Dirigismo. Altro che liberalizzazioni

Sul Decreto Bersani (le cosiddette liberalizzazioni) e sul DdL Lanzillotta (servizi pubblici locali) siamo già intervenuti con precedenti articoli (Si vedano a questo proposito “Semplificazioni e regolamentazioni più che liberalizzazioni”; “Quando le liberalizzazioni dei servizi pubbli locali ?”).

Su entrambi gli argomenti avevamo espresso, a tempo debito, diverse osservazioni critiche.

Sul primo Decreto  Bersani avevamo detto fin da subito che le liberalizzazioni di Bersani erano più di facciata che di sostanza. Nonostante la massiccia propaganda elogiativa del Governo e di alcuni grandi organi di stampa nazionali, ad una lettura più approfondita, non era tutto oro quello che luccicava, alcuni punti del decreto  erano delle semplificazioni oppure delle  regolamentazioni; in alcuni casi  contenevano addirittura dei vincoli, quindi assolutamente il contrario del concetto di liberalizzazione. In alcuni settori erano state introdotte forme di controllo di prezzi in una prospettiva “dirigista”, e questo, ovviamente,  non poteva e non può essere spacciato per liberalizzazione.

Durante la discussione parlamentare di questi mesi le varie lobbies si sono fatte sentire:  sono stati apportati numerosi emendamenti e fatti compromessi al ribasso che hanno praticamente annacquato e svuotato ulteriormente quel poco di liberale e innovativo esistente del progetto originale.

Lo stesso vale per DdL Lanzillotta sui servizi pubblici locali. E’ accaduto quel che avevamo previsto.

I continui cedimenti e compromessi con la sinistra radicale hanno svuotato il decreto originale: non c’è più l’obbligatorietà di mettere a gara i servizi; si è deciso di rinviare a decreti legislativi con possibilità di affidamenti diversi;  il decreto inoltre non comprende gli acquedotti e le società di gestione idrica e quindi, di fatto, si torna alla pubblicizzazione integrale dei servizi idrici (non saranno ammesse le gestioni private).

In queste ultime settimane poi, alla Camera addirittura è passato un emendamento dei Verdi (On. Bonelli e Trepiccione) che prevede che la titolarità delle concessioni di derivazione delle acque pubbliche è assegnata a Enti pubblici, cioè Regioni, Comuni e Province, o altre istituzioni interamente controllate dallo Stato.
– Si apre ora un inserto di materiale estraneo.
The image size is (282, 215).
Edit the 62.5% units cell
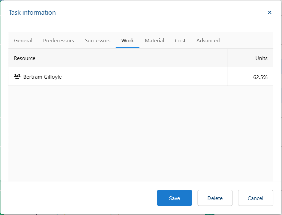pyautogui.click(x=250, y=77)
In questo modo anche le aziende municipalizzate, che sono tutte ormai società di capitali (spesso quotate in borsa) saranno escluse quando le concessioni verranno a scadere.
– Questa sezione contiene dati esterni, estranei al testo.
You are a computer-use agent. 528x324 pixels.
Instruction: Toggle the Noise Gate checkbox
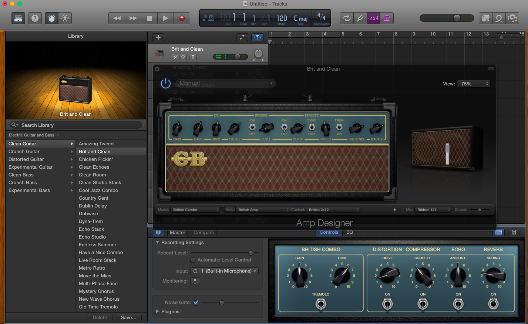[x=196, y=303]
Qualcuno ironicamente ha parlato di un nuovo record: quello di una legge sulle liberalizzazioni che ripubblicizza l’acqua.

Purtroppo in periferia l’intervento pubblico diventa sempre più pesante.

Molti parlano di “meno Stato”, nella realtà invece  gli enti locali vanno in direzione opposta, cioè verso una sempre maggiore espansione della proprietà pubblica.